# [Work request]
Return the lines that run from the line containing "You are a GUI" through the end of the entries, both ends included. Leave out all pictures.

Collected data

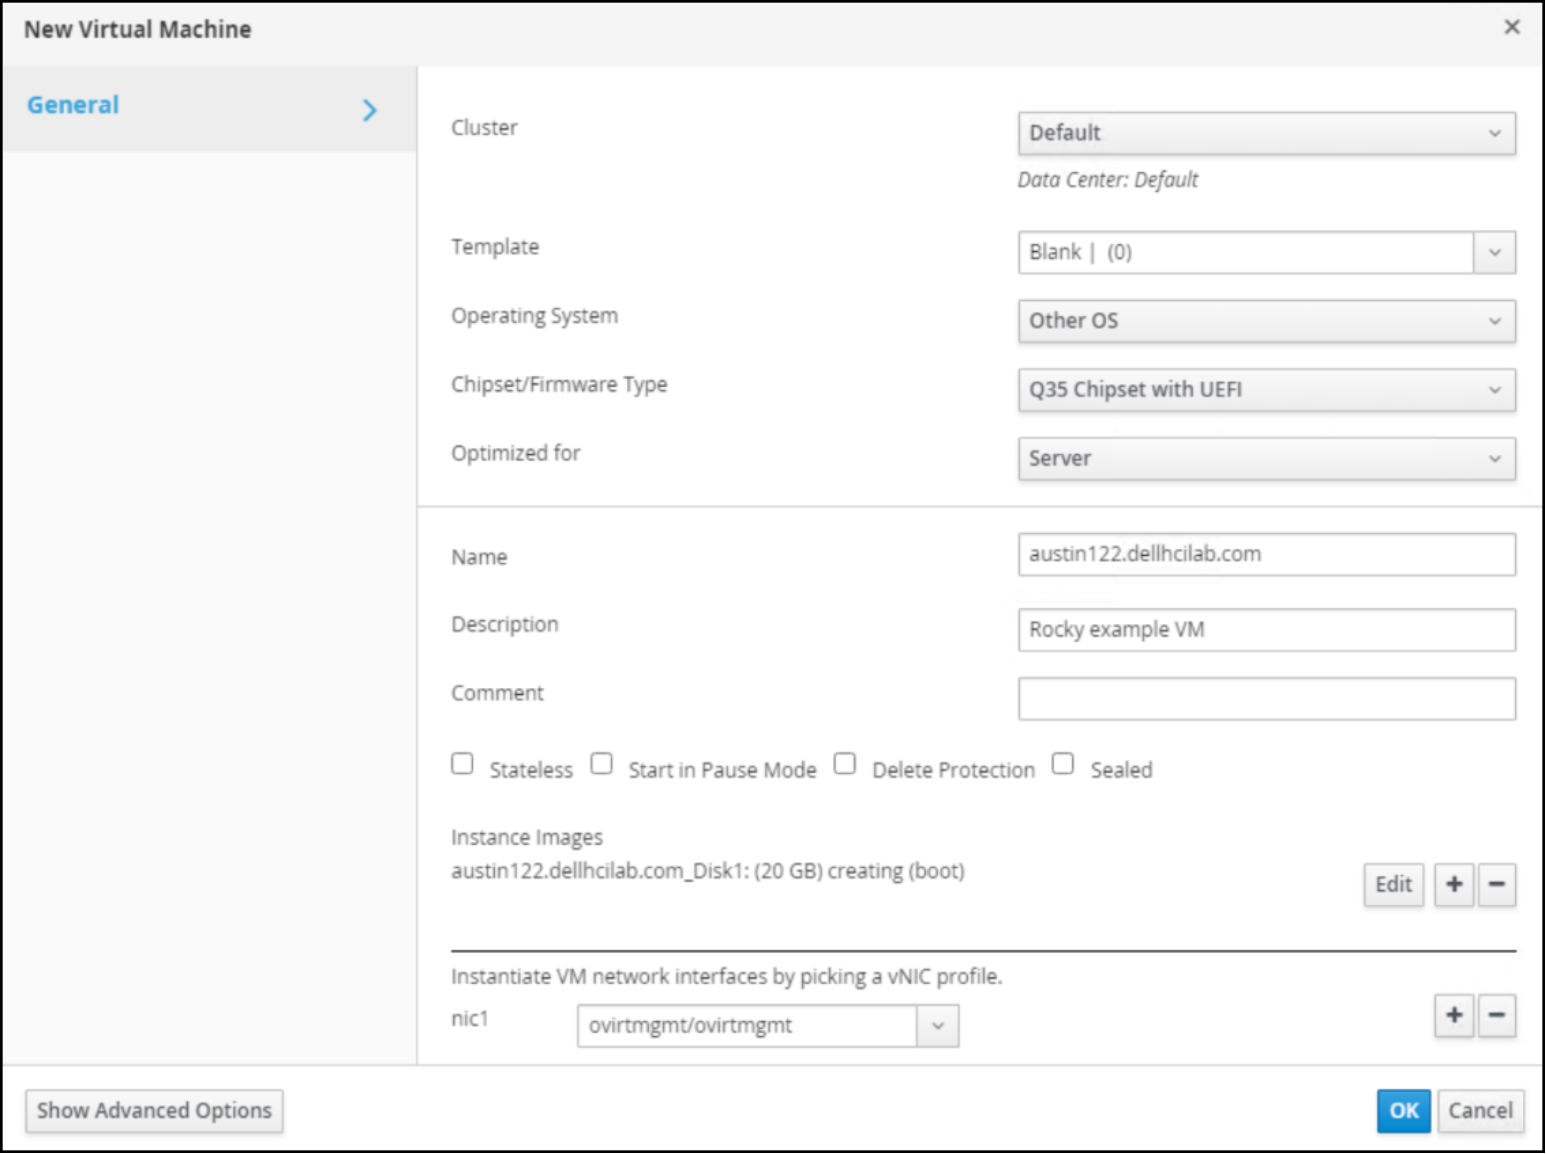Enable Delete Protection for this VM

[845, 763]
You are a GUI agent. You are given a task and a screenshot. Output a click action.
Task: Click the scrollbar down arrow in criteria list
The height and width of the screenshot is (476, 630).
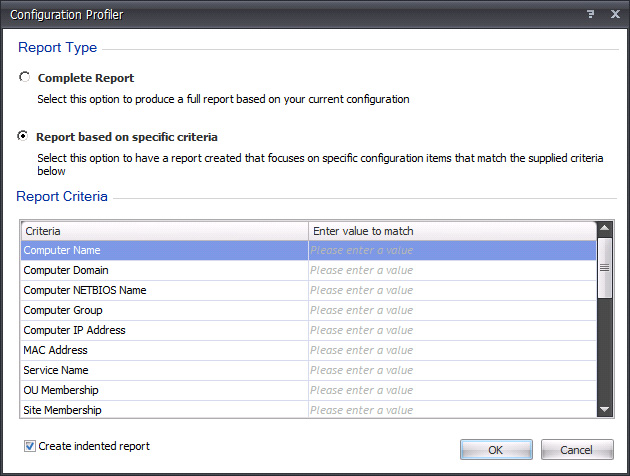[604, 409]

# [Solved exercise]
You are a GUI agent. You are given a task and a screenshot. Output a click action.
Task: Click the scrollbar down arrow in criteria list
The height and width of the screenshot is (476, 630).
[604, 409]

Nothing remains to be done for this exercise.